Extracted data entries
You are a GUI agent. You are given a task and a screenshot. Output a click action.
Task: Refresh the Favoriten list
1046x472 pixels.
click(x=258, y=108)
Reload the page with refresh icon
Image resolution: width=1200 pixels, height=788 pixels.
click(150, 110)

■ Exercise aim
Retype all of the records above without a single alteration.

■ Task result
You are a GUI agent. You are given a task and a screenshot. Output a click action.
Task: Refresh the Favoriten list
1046x472 pixels.
click(x=258, y=108)
Reload the page with refresh icon
Image resolution: width=1200 pixels, height=788 pixels.
click(150, 110)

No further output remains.